Today, Bolton communicates mostly by pad and pen, and with help from her daughter Bonnie, 47, one of her three children with her late husband, David Bolton, a Navy lawyer whom she married in 1960.

There is no social media because there are no computers in the Bolton home. But modern contrivances such as Wikipedia and a Facebook fan page dutifully note the pivotal moments of her storied life.

What her home does contain is heart. Rooms are filled with memorabilia of a life well-lived: a cherished 1956 photo of Bolton with one of her heroines, first lady Eleanor Roosevelt; a shot of Bolton marching for the Equal Rights Amendment in the early 1970s with State Rep. Gwen Cherry, the first black woman to serve in the Florida Legislature; a photo of Bolton greeting President Bill Clinton in Miami in the early 1990s; and a 2009 letter from first lady Michelle Obama that thanks Bolton for her commitment to community.

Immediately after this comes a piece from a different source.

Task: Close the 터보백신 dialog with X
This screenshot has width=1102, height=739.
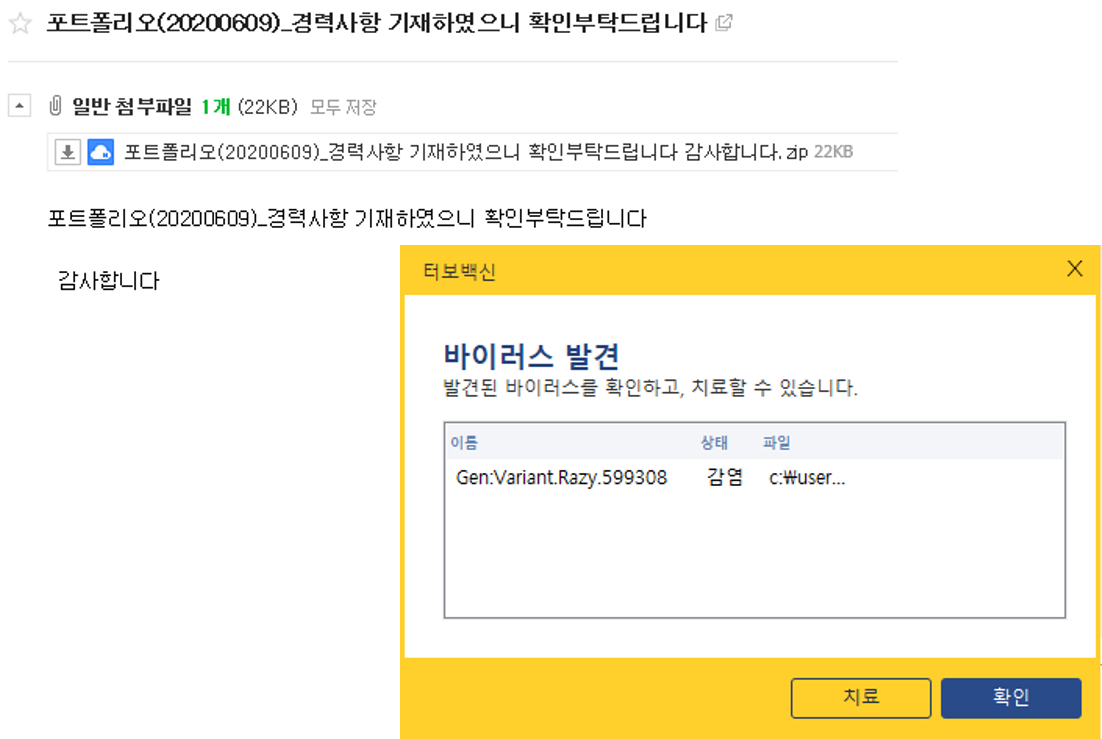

In August, Beth Golding, archivist supervisor for the State Archives in Florida, Division of Library and Information Services, and members of her staff, visited Bolton’s home to pick up some materials.

“Since 1994 she has steadily made donations of her papers and photographs and correspondence that she’s collected over the years,” Golding said.

“So the collection we have here at the State Archives contains a great deal of documentation of her personal role in the women’s movement in Florida and the evolution of the movement as a whole from the 1960s into the early 21st century.”

Golding also notes that Bolton was a key advocate of preserving the Miami Circle when the archeological landmark was discovered downtown in 1998.

“She has a keen sense of history and the importance of preserving history.”

Bolton says that her passion for equal rights, comes from her upbringing in Mississippi. She writes the word ‘grandparents’ on a notepad in handwriting that hasn’t changed much from that of her 1971 letter to Playboy.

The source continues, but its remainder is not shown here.